L’indulto colpisce ancora: sconto al mostro di Foligno

3 ottobre, 2006

Notinzia inquietante dal Corriere: dopo anni in cui i giudici si sono sempre rifiutati persino di concedere un permesso premio a Luigi Chiatti, colui che nel 93 uccise due bambini, e ha sempre ammesso che ucciderebbe ancora se libero, è stato concesso lo sconto di pena di 3 anni previsto dall’indulto.
Mi torna in mente quando molti (da un aparte) si sono scandalizzati che persino chi si era macchiato di terribili reati finanziari fosse ammesso ai benefici dell’indulto, mentre nessuno, NESSUNO, si è posto il problema sull’opportunità o meno di concedere lo sconto a chi ha commesso reati gravi verso la persona, sequestri, violenze e omicidi inclusi…

Luigi Chiatti durante una vecchia udienza in tribunale (Emblema)

Luigi Chiatti durante una vecchia udienza in tribunale (Emblema)

PERUGIA

Sì allo sconto di pena per il mostro di Foligno. I giudici della Corte d’assise d’appello di Perugia hanno accolto la richiesta di indulto avanzata da Luigi Chiatti, il geometra umbro che 15 anni fa uccise barbaramente Simone Allegretti di 4 anni e Lorenzo Paolucci di 13. La richiesta dei suoi legali, accolta dai giudici, non si tradurrà nell’uscita dal carcere ma in uno sconto di pena, da 30 a 27 anni.INDULTO – Chiatti è in cella dall’agosto del 1993, venne infatti arrestato subito dopo il secondo delitto, e fu condannato in primo grado all’ergastolo, pena ridotta a 30 anni di reclusione in appello dopo il riconoscimento della seminfermità mentale e confermata in Cassazione. Fino ad oggi, i giudici si erano sempre opposti alla possibilità di concedere a Chiatti persino un permesso-premio, negandogli la possibilità di uscire anche per un giorno, anche per qualche ora, dalla sua cella nel penitenziario di Prati.

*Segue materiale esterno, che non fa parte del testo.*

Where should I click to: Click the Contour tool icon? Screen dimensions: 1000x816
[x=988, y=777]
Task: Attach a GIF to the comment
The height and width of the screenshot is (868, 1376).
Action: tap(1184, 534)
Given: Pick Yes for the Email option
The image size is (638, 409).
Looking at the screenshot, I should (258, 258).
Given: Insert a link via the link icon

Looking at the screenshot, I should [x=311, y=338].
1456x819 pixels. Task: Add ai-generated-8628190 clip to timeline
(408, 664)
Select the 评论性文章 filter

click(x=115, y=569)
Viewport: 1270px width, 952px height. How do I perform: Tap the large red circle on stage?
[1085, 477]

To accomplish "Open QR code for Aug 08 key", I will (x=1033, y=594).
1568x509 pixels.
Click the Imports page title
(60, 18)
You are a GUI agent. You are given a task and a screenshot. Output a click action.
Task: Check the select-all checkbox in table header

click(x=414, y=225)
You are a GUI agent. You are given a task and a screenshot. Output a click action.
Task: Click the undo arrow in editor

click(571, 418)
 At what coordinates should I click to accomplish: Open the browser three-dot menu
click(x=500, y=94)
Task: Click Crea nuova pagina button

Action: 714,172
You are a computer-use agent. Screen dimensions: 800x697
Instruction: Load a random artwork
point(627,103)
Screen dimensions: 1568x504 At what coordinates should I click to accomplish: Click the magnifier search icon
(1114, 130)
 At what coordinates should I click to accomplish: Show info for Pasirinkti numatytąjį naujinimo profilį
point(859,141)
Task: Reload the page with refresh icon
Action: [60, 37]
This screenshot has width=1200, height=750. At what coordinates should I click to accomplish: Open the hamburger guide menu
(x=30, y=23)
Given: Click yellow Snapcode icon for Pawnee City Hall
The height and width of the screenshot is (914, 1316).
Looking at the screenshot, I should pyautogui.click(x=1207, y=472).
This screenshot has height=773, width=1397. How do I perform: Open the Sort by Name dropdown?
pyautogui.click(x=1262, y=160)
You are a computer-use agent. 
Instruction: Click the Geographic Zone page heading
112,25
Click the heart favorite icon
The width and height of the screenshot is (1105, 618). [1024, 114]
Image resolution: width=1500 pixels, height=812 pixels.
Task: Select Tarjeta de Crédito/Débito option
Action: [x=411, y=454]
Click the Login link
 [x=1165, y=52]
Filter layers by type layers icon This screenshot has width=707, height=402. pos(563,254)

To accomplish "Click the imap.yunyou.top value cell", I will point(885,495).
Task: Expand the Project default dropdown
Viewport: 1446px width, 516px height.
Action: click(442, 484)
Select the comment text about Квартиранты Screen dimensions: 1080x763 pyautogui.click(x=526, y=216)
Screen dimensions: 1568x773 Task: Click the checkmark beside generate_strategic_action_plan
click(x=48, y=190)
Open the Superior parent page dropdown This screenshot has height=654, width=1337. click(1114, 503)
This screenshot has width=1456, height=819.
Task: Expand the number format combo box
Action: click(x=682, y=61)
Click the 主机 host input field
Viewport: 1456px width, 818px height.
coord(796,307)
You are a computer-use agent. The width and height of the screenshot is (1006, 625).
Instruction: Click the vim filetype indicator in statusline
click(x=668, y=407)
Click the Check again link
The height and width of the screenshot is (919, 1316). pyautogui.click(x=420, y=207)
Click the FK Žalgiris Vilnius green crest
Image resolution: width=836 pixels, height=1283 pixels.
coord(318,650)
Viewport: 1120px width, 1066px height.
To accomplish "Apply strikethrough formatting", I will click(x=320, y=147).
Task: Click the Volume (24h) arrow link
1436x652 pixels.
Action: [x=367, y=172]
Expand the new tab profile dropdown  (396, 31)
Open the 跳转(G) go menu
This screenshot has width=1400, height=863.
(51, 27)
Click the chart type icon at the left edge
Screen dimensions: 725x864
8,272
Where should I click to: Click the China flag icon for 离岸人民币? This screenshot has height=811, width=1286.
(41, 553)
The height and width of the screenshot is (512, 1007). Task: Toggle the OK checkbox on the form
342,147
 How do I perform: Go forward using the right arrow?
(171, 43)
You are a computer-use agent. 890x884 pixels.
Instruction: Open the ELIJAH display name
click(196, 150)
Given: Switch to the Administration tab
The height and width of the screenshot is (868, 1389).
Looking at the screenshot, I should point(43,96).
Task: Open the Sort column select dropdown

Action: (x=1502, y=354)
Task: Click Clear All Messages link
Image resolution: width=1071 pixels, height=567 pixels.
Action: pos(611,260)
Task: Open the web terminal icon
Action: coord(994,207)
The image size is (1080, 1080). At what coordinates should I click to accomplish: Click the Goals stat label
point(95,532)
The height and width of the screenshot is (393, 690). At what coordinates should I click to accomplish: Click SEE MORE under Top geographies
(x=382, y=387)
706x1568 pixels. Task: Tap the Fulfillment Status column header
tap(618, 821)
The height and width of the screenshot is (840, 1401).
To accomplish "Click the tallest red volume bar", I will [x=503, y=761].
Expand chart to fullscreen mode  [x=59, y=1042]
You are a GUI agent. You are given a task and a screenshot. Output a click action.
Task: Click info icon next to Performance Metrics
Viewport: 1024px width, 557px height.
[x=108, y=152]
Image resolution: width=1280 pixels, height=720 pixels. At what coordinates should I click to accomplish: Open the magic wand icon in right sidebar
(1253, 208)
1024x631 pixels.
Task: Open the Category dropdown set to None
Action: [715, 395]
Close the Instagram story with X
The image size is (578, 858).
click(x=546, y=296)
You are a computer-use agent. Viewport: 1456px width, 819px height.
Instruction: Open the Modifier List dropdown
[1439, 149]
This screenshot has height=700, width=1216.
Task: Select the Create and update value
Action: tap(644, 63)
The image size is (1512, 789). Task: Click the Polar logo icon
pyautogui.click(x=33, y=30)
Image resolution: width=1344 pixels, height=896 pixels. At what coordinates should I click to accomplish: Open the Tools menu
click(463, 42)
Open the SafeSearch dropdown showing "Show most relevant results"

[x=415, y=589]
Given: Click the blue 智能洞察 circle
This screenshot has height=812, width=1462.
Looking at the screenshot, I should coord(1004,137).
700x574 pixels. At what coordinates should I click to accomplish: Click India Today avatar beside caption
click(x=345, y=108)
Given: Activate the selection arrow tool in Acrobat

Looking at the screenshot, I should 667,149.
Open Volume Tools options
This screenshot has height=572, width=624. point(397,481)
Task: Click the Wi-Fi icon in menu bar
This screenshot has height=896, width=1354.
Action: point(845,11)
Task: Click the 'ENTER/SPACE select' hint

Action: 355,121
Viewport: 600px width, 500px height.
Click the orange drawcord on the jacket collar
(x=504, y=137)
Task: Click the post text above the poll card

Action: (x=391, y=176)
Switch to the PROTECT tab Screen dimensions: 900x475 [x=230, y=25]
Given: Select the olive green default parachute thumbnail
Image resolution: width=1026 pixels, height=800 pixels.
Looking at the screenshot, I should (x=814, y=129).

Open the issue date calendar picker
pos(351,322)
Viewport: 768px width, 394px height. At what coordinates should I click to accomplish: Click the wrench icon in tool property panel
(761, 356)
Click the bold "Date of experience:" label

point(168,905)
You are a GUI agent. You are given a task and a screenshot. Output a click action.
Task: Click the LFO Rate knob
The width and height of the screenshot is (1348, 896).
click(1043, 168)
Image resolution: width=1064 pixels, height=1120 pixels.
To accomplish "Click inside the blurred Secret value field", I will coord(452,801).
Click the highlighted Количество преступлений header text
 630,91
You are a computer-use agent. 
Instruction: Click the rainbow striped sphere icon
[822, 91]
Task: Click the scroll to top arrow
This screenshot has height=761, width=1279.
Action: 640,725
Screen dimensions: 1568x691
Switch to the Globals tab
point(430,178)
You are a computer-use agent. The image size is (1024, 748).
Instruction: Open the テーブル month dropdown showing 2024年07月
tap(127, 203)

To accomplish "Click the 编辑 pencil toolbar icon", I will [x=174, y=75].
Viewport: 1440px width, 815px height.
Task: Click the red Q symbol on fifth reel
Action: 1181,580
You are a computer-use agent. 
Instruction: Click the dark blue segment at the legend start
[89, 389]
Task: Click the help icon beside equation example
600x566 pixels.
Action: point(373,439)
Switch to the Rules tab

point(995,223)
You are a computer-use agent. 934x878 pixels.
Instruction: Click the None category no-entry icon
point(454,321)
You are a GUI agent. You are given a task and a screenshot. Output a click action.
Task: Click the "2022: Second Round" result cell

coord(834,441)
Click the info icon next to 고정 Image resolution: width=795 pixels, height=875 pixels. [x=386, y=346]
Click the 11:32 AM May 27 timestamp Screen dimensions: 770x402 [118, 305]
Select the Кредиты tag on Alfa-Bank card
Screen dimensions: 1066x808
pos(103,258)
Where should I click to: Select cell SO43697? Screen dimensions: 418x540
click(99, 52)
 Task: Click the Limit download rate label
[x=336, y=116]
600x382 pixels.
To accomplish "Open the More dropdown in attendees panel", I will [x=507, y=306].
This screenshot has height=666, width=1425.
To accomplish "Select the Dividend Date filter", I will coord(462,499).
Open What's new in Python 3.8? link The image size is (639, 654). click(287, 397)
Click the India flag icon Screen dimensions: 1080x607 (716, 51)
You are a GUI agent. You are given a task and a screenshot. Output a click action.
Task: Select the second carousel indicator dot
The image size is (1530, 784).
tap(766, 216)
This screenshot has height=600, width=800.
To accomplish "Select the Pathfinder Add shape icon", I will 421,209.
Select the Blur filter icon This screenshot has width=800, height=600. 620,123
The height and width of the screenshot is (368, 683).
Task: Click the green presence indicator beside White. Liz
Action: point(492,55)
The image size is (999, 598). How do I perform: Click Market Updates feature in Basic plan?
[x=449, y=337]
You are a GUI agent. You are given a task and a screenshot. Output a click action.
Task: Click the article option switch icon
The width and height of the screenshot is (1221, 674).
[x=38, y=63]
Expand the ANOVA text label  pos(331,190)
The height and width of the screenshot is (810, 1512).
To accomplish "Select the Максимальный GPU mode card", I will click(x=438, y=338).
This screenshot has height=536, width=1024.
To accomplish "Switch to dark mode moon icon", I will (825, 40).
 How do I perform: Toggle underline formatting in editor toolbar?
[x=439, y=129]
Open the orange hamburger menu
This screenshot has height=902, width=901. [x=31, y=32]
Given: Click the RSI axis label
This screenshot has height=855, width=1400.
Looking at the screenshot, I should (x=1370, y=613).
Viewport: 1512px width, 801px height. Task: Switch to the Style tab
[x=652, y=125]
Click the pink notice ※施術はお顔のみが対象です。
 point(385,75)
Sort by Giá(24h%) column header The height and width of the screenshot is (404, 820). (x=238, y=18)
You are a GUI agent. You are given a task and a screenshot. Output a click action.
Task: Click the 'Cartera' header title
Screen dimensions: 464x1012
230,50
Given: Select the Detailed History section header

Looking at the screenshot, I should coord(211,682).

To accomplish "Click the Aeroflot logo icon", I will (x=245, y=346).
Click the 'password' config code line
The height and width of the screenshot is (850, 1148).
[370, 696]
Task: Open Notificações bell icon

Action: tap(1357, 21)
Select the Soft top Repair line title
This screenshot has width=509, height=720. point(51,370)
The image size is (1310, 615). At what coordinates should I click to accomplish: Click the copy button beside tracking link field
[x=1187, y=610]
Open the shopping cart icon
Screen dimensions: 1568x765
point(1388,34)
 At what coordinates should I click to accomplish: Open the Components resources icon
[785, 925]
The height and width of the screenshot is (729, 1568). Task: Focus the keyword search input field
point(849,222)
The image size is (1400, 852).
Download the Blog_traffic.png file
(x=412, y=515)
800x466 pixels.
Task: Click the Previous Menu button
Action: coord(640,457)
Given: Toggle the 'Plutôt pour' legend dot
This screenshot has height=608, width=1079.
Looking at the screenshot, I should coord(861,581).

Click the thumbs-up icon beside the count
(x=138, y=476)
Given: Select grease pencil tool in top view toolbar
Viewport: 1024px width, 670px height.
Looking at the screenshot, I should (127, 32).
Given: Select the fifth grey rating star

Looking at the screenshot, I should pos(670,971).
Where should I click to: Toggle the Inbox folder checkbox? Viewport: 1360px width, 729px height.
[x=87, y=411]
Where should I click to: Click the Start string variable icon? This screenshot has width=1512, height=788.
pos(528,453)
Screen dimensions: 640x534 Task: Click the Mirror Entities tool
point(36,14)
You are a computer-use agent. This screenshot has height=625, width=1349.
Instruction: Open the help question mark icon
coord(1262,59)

LA FAMIGLIA – «Non riesco a crederci ma la realtà è questa…»: è questo il primo commento di Luciano Paolucci, il padre di Lorenzo, alla notizia della concessione dell’indulto a Luigi Chiatti. Paolucci ha poi evidenziato il pericolo che Chiatti possa tornare a colpire. «Lo ha detto lui stesso» ha affermato. «Anzichè curarlo – ha sottolineato Paolucci – si fa di tutto per farlo uscire». Paolucci, da anni impegnato per la tutela dei più piccoli, ha infine annunciato che il 18 novembre prossimo a Foligno sarà presentato il Movimento per l’infanzia del quale è uno dei promotori.

REAZIONI

– Diverse anche le reazioni di stampo politico. «È una vergogna inaudita – sbotta Maurizio Gasparri (An) – che anche il mostro di Foligno esca dal carcere grazie all’indulto». Roberto Castelli usa gli stessi accenti: «Siamo stati facili profeti sulle conseguenze catastrofiche di questo indulto in termini quantitativi e qualitativi», continua l’ex Guardasigilli. «Questa maggioranza – conclude Castelli – non ha alcun rispetto dei sentimenti dei cittadini e della brava gente».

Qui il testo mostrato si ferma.